During a board meeting Thursday, the PCAOB approved two new standards, on firm and engagement metrics, and firm reporting. Both would have significant implications for firms. 

Under the new rules, PCAOB-registered public accounting firms that audit one or more issuers that qualify as an accelerated filer or large accelerated filer will be required to publicly report specified metrics relating to such audits and their audit practices. The metrics cover the following eight areas:

  • Partner and manager involvement;
  • Workload;
  • Training hours for audit personnel;
  • Experience of audit personnel;
  • Industry experience;
  • Retention of audit personnel (firm-level only);
  • Allocation of audit hours; and,
  • Restatement history (firm-level only).

The AICPA reacted cautiously to the announcement. “We’re still studying the components of the final firm metrics requirements but, as we stated in our comment letter to the PCAOB this past summer, these rules will place a significant burden on small and midsized audit firms and could lead some to exit public company auditing altogether,” said the AICPA in a statement emailed Friday to Accounting Today. “This is not just conjecture: a majority of respondents (51%) to a recent survey we did of Top 500 firms with audit practices said they would rethink engaging in public company audits if the requirements were approved.”

AICPA building in Durham, N.C.

The PCAOB it made some modifications to the original proposal in  response to the comments had received since April:

  • Reduced the metric areas to eight (from 11);
  • Refined the metrics to simplify and clarify the calculations;
  • Increased the ability to provide optional narrative disclosure (from 500 to 1,000 characters); and,
  • Updated the effective date. (If approved by the SEC, the earliest effective date of the firm-level metrics will be Oct. 1, 2027, with the first reporting as of September 30, 2028, and engagement-level metrics for the audits of companies with fiscal years beginning on or after Oct. 1, 2027.)

The AICPA welcomed those changes but doesn’t think they go far enough. “We’re glad the PCAOB took some comments to heart by extending implementation dates, particularly for smaller firms, and lowering the number of required metrics,” said the AICPA. “But the potential consequences of the remaining requirements — reduced competition and market diversity in the public audit space — are a significant risk. We hope the SEC will give these unintended outcomes the weight they deserve before giving final approval to the requirements.”

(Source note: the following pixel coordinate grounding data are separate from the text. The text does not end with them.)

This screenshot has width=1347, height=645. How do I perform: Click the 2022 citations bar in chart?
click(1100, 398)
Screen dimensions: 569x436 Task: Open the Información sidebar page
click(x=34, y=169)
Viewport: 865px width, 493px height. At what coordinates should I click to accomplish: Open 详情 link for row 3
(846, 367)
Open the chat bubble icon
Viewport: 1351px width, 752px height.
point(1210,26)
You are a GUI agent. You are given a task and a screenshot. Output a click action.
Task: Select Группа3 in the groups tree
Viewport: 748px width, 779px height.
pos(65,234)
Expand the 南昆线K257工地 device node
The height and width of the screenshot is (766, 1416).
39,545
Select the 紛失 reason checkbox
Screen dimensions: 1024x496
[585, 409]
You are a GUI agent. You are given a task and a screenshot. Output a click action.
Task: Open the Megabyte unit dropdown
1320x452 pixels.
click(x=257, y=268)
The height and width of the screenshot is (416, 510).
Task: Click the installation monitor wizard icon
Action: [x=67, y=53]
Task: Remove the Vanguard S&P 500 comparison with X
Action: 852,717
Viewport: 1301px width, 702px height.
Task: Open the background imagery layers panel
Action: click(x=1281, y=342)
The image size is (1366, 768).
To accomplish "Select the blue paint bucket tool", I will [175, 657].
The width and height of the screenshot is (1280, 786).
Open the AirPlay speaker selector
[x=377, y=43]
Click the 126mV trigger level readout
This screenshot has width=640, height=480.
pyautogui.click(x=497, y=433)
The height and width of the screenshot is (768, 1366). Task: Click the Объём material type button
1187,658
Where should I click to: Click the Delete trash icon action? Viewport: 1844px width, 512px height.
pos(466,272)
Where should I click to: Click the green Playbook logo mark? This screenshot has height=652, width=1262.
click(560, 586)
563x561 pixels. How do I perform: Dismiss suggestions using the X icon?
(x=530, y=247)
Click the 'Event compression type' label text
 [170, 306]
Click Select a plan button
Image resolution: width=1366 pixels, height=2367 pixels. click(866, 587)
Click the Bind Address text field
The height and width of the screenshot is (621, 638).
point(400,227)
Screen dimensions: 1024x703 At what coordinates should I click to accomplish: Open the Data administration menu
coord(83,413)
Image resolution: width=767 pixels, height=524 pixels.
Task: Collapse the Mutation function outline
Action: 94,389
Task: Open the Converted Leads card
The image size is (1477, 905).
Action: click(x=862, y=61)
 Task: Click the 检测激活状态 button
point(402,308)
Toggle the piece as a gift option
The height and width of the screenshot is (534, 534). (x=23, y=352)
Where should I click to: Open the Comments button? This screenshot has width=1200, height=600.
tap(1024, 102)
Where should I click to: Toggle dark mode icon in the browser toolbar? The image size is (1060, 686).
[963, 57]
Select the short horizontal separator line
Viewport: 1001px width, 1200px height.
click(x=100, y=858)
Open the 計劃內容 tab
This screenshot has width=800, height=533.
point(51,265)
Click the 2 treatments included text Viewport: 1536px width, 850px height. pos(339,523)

The Securities and Exchange Commission would still need to give final approval to the standard, as well as the new firm reporting standard. Last week, the PCAOB decided to pause work on its controversial NOCLAR standard, on noncompliance with laws and regulations, until next year. On Thursday, SEC chairman Gary Gensler announced he would be stepping down in January, which may affect the timing of its approval or disapproval by the SEC. With the incoming Trump administration, the SEC is expected to take a far less aggressive stance on enforcement and regulation. On Friday, the SEC announced that it filed 583 total enforcement actions in fiscal year 2024 while obtaining orders for $8.2 billion in financial remedies, the highest amount in SEC history.